Objective: The aim of this study is to assess the extent of changes in the care of patients with lysosomal storage disorders (LSDs) during the COVID-19 pandemic and to determine which of these changes have been maintained in the post-COVID-19 era.

Patients and Methods: Data were analyzed from a single large Reference Center for Lysosomal Storage Diseases (the Regional Coordinating Center for Rare Diseases in Udine, Italy). Changes in patient care were assessed by comparing the pre-pandemic period (December 2019) with the post-pandemic period (December 2023), focusing on the proportion of patients who transitioned to home therapy and the use of telemedicine consultations.
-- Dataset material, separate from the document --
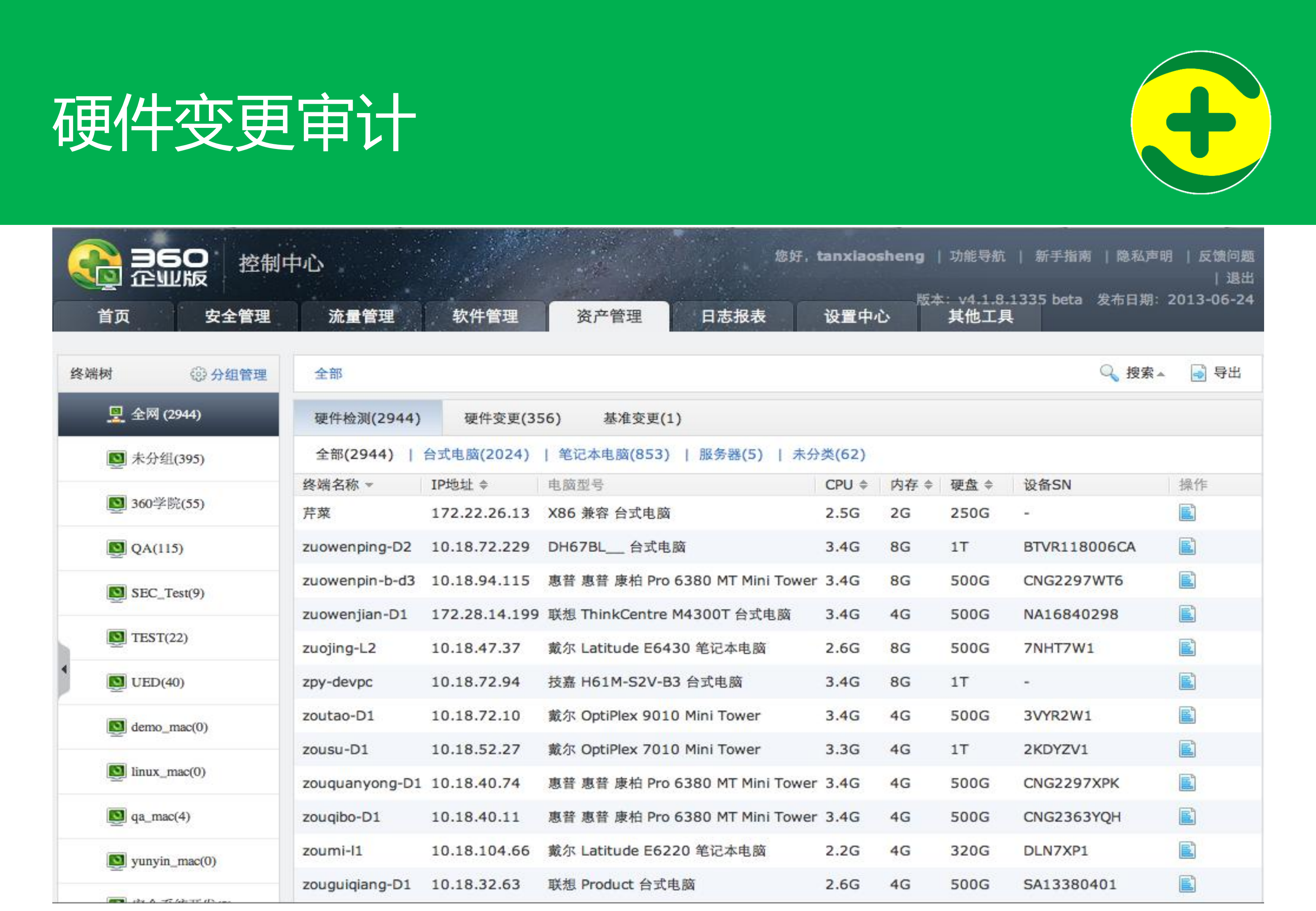Screen dimensions: 1316x911
Task: Click the 退出 logout link
Action: pos(1240,278)
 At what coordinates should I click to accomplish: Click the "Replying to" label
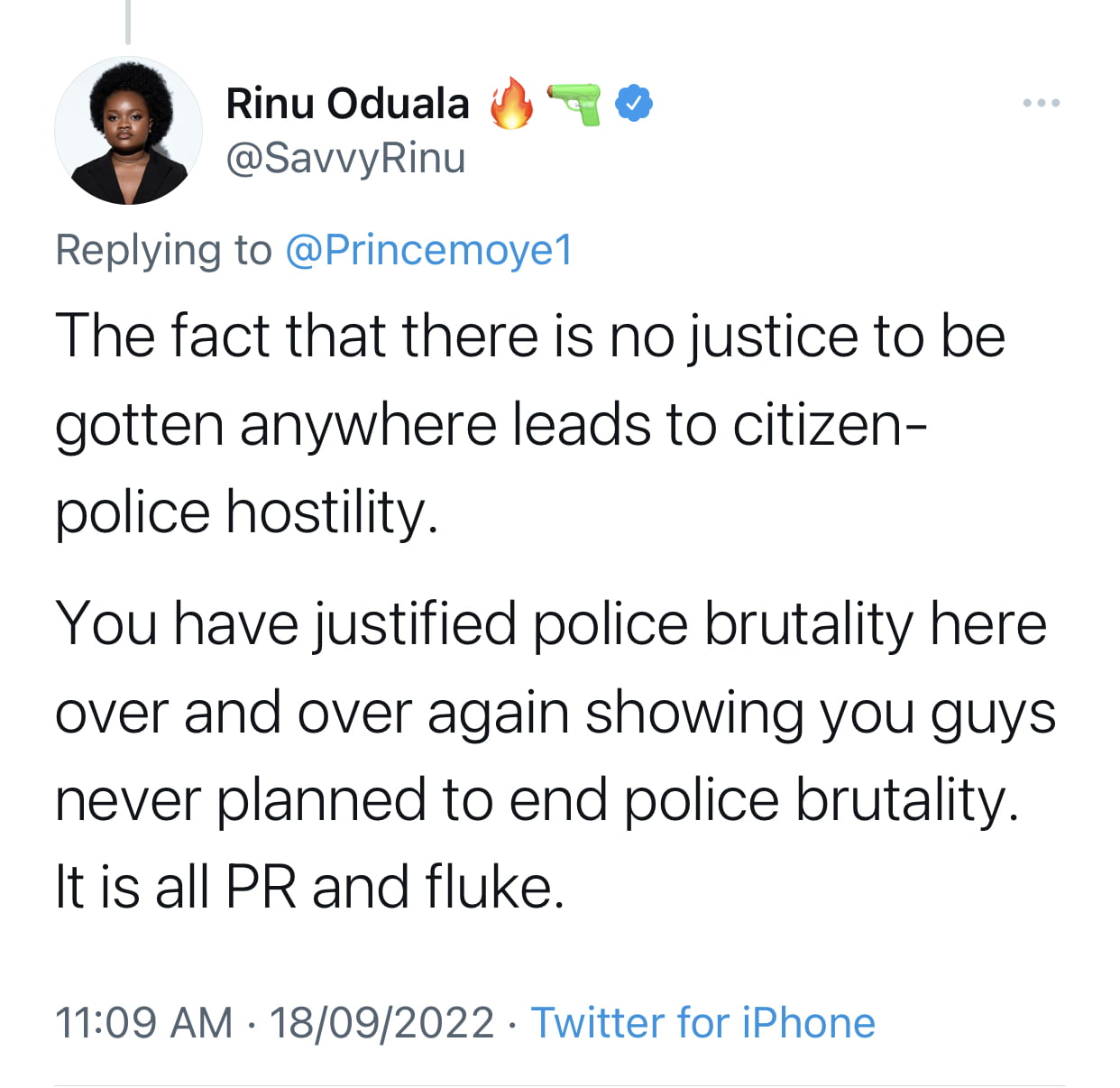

Results: A total of 102 patients with LSDs followed at the Regional Coordinating Center for Rare Diseases were included in the analysis. Before the pandemic, 71 patients were receiving enzyme replacement therapy (ERT), with 55 treated in the hospital and 16 at home. During the pandemic, an additional 15 patients transitioned to home-based ERT, and only 2 later resumed hospital-based infusions. No adverse events were reported in the home setting. Telemedicine services were utilized by 53 out of 102 patients during the pandemic and by 47 out of 102 patients in the post-pandemic period.

Conclusions: The COVID-19 pandemic led to changes in the management of patients with LSDs, including an increase in home therapy and the implementation of telemedicine services. These changes have persisted in the post-COVID-19 era.